# [Exercise material]
---
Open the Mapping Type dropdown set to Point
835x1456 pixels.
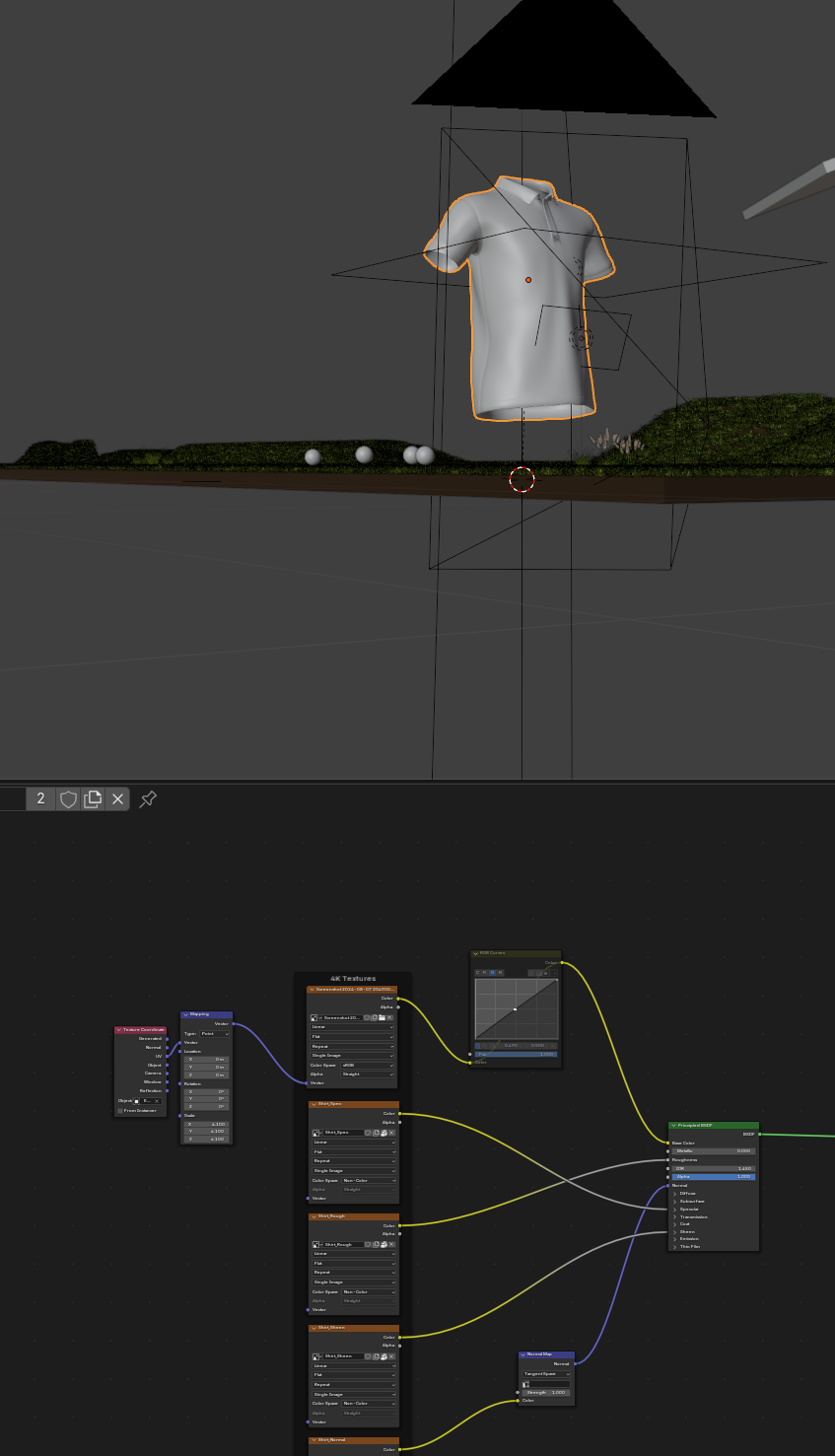click(214, 1033)

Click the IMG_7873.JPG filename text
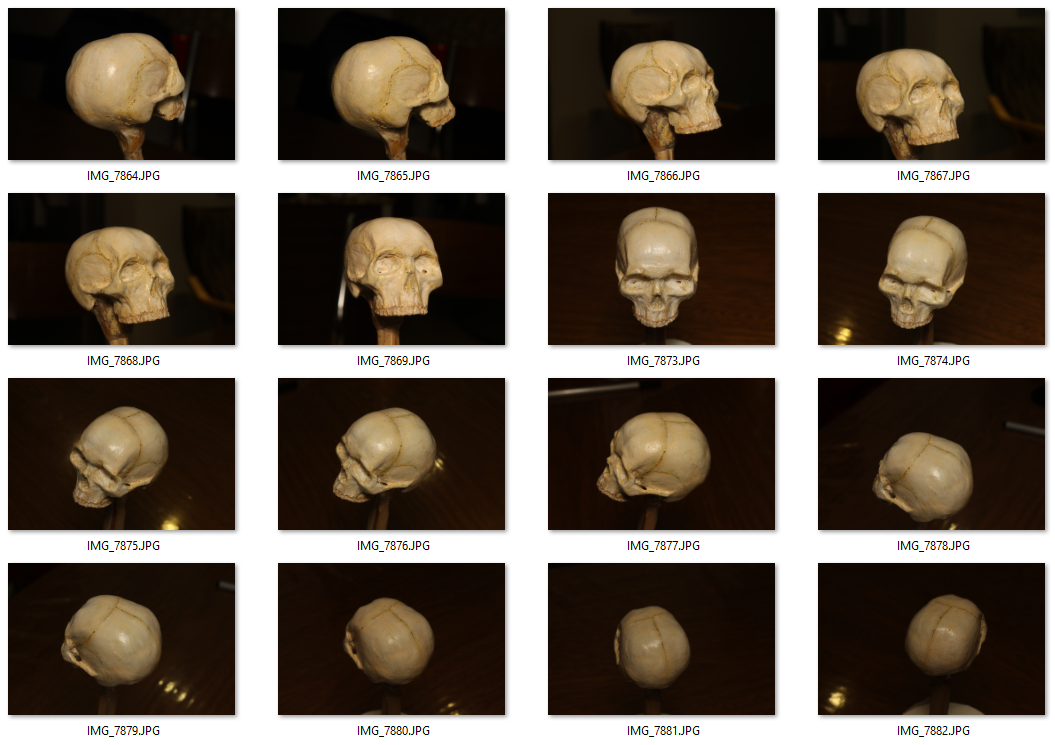pyautogui.click(x=663, y=361)
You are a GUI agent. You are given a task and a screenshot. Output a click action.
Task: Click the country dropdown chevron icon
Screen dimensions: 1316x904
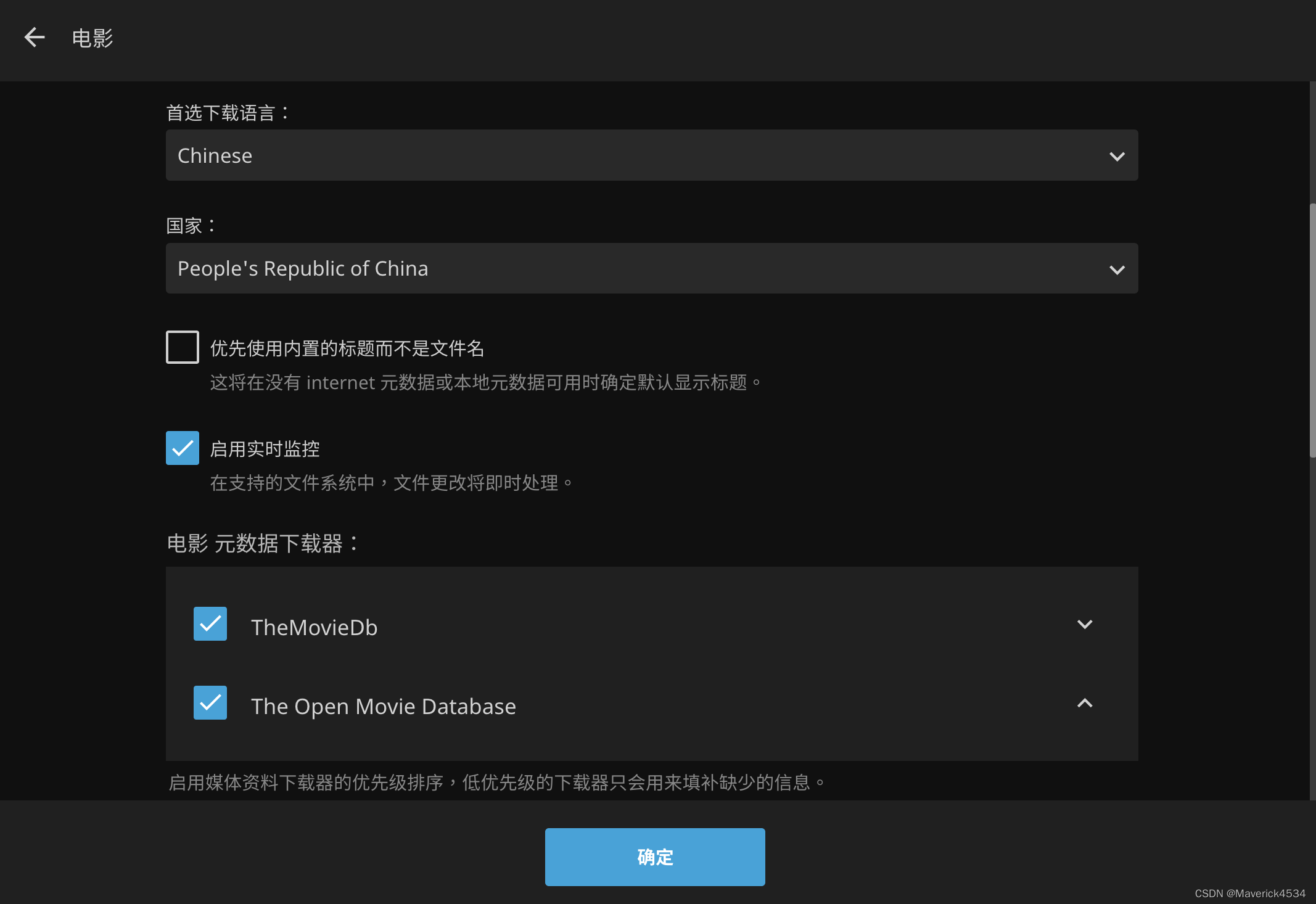(x=1117, y=269)
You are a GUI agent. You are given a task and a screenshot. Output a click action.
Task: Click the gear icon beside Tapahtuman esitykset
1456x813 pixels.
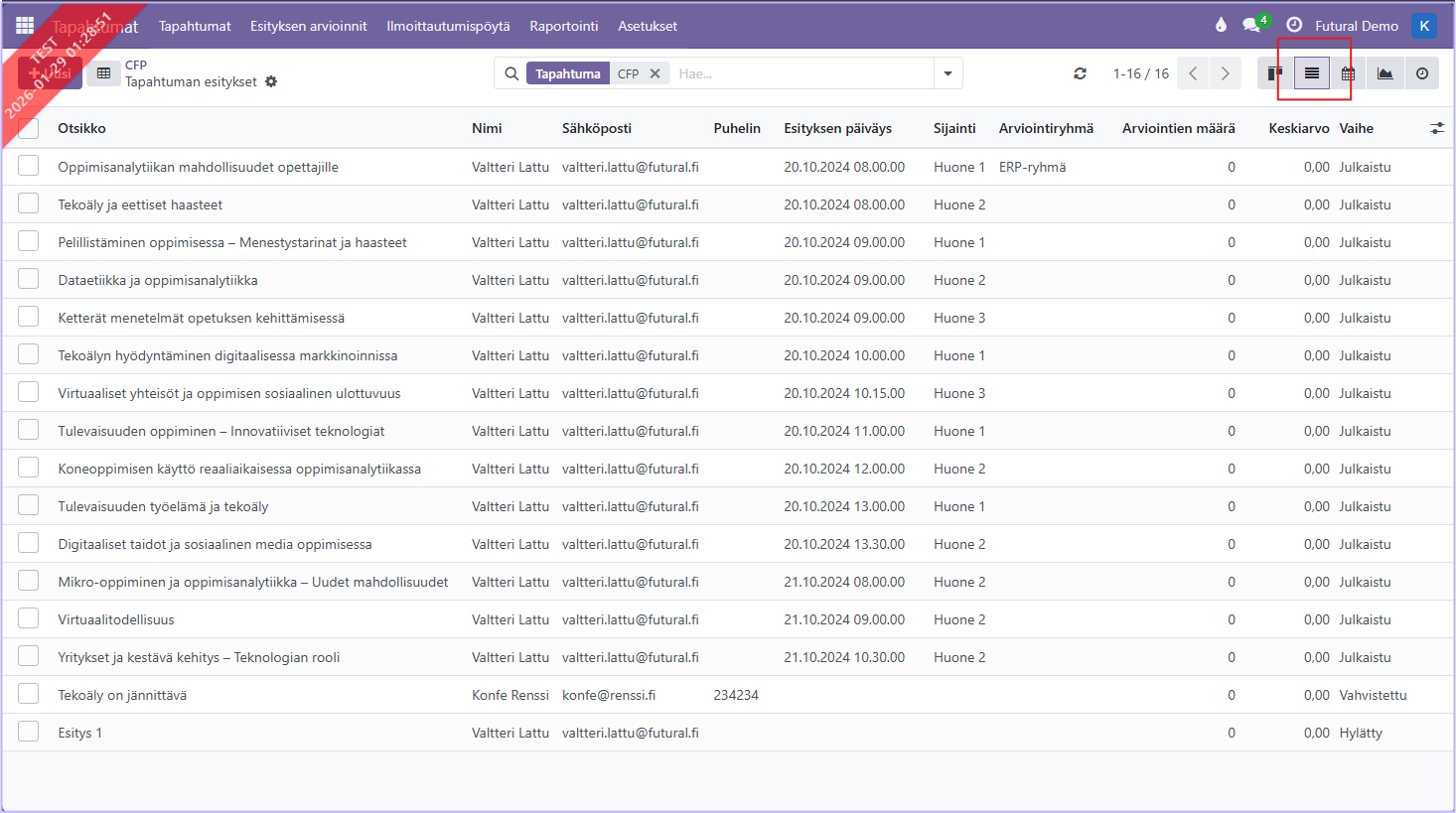click(x=271, y=81)
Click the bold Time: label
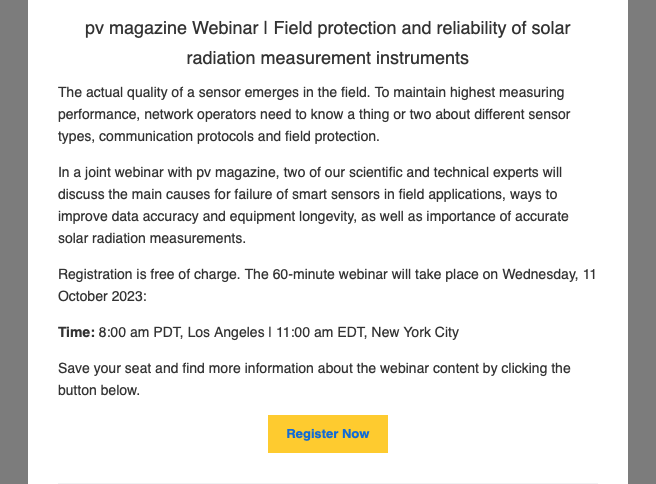This screenshot has width=656, height=484. tap(76, 332)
---
# [What is asked]
Reproduce all of the material above word for word, leaving out the pictures.

# [The response]
Open the Mapping Type dropdown set to Point
835x1456 pixels.
click(214, 1033)

Click the IMG_7873.JPG filename text
pyautogui.click(x=663, y=361)
You are a GUI agent. You are given a task and a screenshot. Output a click action.
Task: Click the country dropdown chevron icon
Screen dimensions: 1316x904
(x=1117, y=269)
You are a GUI agent. You are given a task and a screenshot. Output a click action.
Task: Click the gear icon beside Tapahtuman esitykset
1456x813 pixels.
click(x=271, y=81)
Click the bold Time: label
This screenshot has width=656, height=484. tap(76, 332)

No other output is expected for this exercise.